Performances include "Meet the Beats in Dublin"
— the journey from Joyce to Kerouac


"The 1st Dead Drunk Dublin Festival, a gathering of writers, poets, performers and musicians from America, Germany, Canada, England, Wales and Ireland will take place on Wednesday August 4th at Mother Red Caps, near Christchurch in Dublin. An irreverent, informal, eclectic mix of music, words, chant and performance, the event will run from 6.30pm until the wee hours." (More)

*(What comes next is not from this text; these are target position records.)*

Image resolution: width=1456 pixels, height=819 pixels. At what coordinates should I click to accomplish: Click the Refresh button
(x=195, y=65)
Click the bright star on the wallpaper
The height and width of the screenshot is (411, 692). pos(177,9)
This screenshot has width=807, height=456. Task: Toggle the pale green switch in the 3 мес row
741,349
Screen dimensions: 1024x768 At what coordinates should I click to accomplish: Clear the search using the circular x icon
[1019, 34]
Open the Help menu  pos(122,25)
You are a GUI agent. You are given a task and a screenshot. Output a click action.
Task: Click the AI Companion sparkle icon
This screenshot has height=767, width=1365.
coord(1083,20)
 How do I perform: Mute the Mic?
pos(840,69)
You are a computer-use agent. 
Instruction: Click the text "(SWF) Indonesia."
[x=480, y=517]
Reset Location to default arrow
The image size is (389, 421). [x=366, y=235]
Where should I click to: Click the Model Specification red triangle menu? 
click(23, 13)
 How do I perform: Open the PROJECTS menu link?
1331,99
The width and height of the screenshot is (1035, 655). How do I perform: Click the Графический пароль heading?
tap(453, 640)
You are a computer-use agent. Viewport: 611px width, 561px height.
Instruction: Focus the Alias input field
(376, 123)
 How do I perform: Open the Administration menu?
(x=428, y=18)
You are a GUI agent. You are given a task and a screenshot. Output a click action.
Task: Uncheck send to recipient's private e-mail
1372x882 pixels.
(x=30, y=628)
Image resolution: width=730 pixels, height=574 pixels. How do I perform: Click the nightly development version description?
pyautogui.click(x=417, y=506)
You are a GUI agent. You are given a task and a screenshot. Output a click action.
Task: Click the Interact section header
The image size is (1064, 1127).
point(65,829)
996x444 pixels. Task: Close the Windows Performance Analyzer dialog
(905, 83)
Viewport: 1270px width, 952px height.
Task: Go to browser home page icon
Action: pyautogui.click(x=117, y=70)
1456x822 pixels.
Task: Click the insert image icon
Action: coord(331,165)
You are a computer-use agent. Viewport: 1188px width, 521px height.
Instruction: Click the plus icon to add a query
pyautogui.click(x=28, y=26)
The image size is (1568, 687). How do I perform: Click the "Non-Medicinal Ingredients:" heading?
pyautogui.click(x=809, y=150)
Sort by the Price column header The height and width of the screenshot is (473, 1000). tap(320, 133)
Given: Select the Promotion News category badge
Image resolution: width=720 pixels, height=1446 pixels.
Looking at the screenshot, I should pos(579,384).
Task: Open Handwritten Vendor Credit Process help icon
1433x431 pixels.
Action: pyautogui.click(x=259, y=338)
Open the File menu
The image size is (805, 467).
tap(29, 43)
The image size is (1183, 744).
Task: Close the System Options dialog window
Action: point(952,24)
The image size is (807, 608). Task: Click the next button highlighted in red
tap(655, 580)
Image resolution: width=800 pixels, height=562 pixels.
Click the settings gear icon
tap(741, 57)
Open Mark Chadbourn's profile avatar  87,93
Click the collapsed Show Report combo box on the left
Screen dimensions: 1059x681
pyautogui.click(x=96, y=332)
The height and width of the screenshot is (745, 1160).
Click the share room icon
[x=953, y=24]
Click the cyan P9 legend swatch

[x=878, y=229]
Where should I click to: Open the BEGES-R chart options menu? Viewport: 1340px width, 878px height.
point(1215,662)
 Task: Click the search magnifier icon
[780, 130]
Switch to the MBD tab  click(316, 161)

I am looking forward to covering this event for the International Willesden Herald. I will be packing a complete new set of crayons, and I will buy a colouring book locally when I get there.

Dr Noël Knowall

Wednesday, July 21, 2004

Paul Foot talking about Shelley

Lenin has linked some interesting soundfiles here, including Paul Foot giving a very amusing talk about the poet Shelley. [Later...] Wow, it goes on a bit. Most of the fun is at the beginning of the recording.



Ossian

Monday, July 19, 2004

Robert Mugabe bans the colour red

According to a report in The Independent this week Robert Mugabe has banned the colour red because it is used by Zimbabwe's main opposition party, the Movement for Democratic Change. Meanwhile, Britain prepares for a rare state visit....

Remember, guys. Don't roll out that colour carpet. And only serve white wine. Certain humanitarian organisations will temporarily be known as the White Cross, and the White Crescent. It's a ridiculous idea. Enough to make you see ... er. Well, enough to make you think it's part of Comic Relief or something. By the way, don't call it a certain colour nose day, okay?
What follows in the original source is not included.